China’s inflation rate dropped in October, says MoneyShow’s Jim Jubak, and if the economy has finally slowed down, it could set the stage for some monetary easing by early next year.

As economists were projecting (or maybe hoping), inflation in China dropped to an annualized 5.5% rate in October. This is down from 6.1% in September, down from the peak of 6.5% in July.

Inflation is going in the direction that the Chinese government has been trying to get it to go by tightening interest rates, raising bank reserve requirements, and trying to slow the economy. All this is backed up by other figures that show, well, industrial production growing at a little over 13%—less than people expected, less than in September.

We’re seeing transactions in the real estate market. We’re seeing real estate prices start to come down for the first time in the last six months. All this points to a Chinese economy that is indeed slowing.

Now, of course, the worry is that it will slow too far, but the Chinese government, from where I sit, seems to be aware of this problem and to be taking the first baby steps toward making sure that this slowdown doesn’t become too much of the slowdown. They have started to try to get banks to lend more to small- and medium-sized companies, the ones that have been most seriously affected by tightening of credit standards.

My guess is that what we’re going to see is inflation come down further in November and December. If it indeed does come down significantly in November and the economy continues to slow, I think by December we might actually get—well, not an interest-rate cut, I think it’s too soon for that—but a loosening of the reserve-ratio requirements that the People’s Bank has imposed on the large banks in China. So, maybe around January—the Chinese New Year, something like that—we might actually see those start to reverse.

(Later on in 2012, if that doesn’t really provide the burst of growth that China wants (and I don’t think it would), we would start to see maybe an interest-rate cut or two. At that point, I think we can look for a rally in the Chinese stock market.

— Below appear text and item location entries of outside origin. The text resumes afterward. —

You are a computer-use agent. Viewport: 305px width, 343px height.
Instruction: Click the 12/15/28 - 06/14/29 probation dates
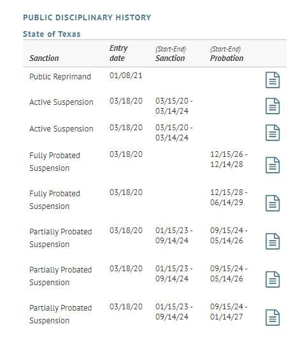pyautogui.click(x=229, y=198)
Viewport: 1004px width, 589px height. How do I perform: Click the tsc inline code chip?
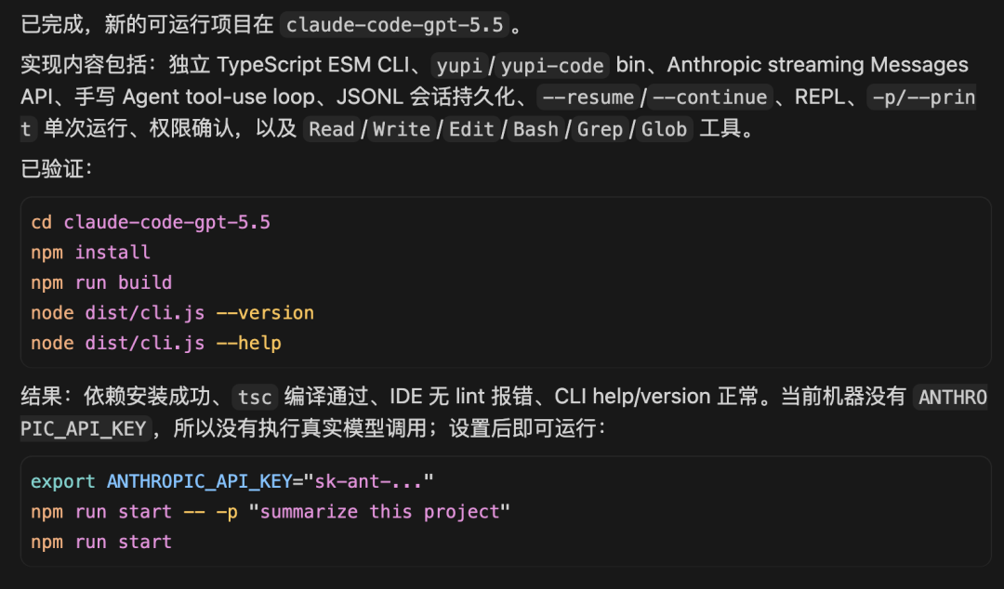(255, 397)
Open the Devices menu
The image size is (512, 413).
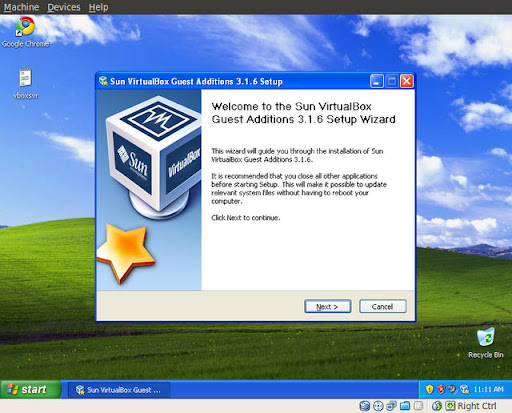64,7
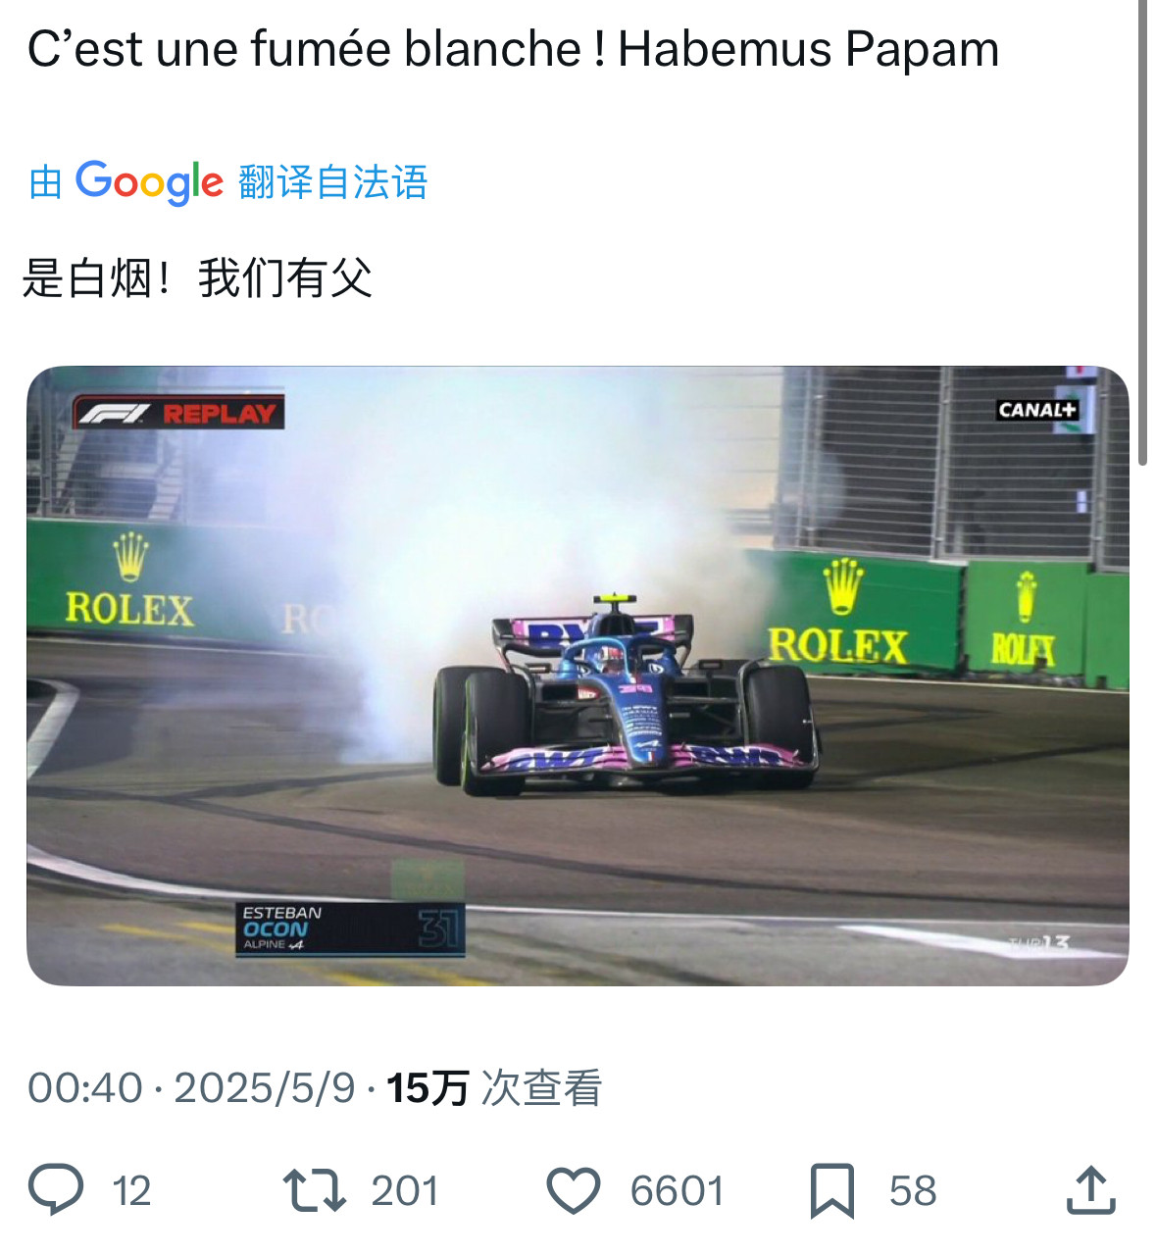Click the CANAL+ logo on image

1037,410
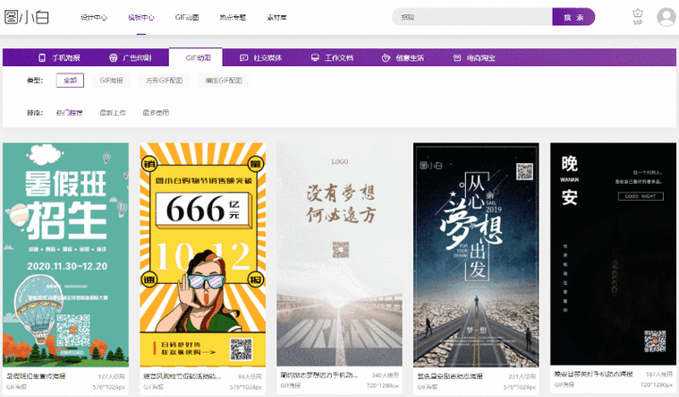Focus the search input field
679x397 pixels.
coord(471,17)
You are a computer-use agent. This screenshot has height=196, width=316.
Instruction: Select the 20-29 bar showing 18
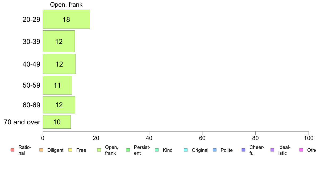(66, 19)
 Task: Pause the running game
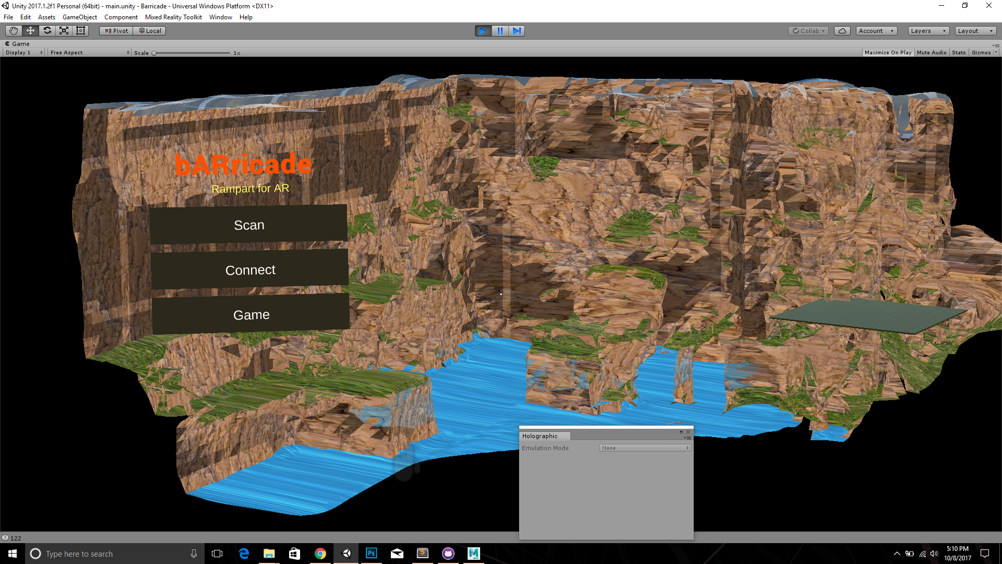pos(500,31)
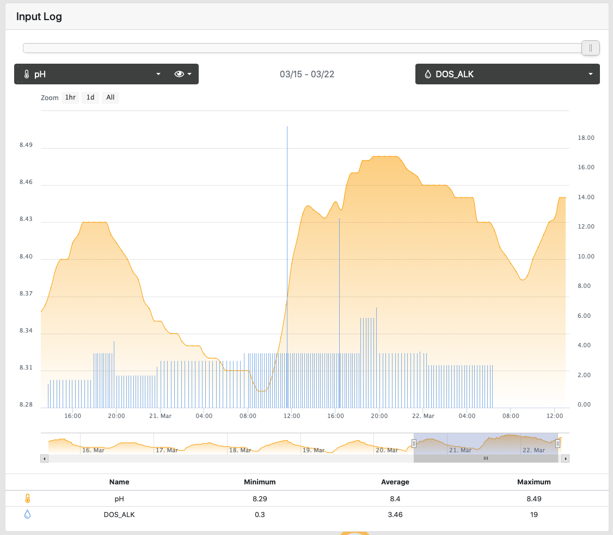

My calendar for that still says the middle of 2012, roughly, for the time when we start to see interest-rate cuts and a rally in China. I think it is a long time to sort of sit here and wait for this all to happen, especially as things in the developed markets of the United States and Europe continue to look kind of iffy, but that, I think, is about the schedule that we can look for, and there is really no use hoping that it will be faster.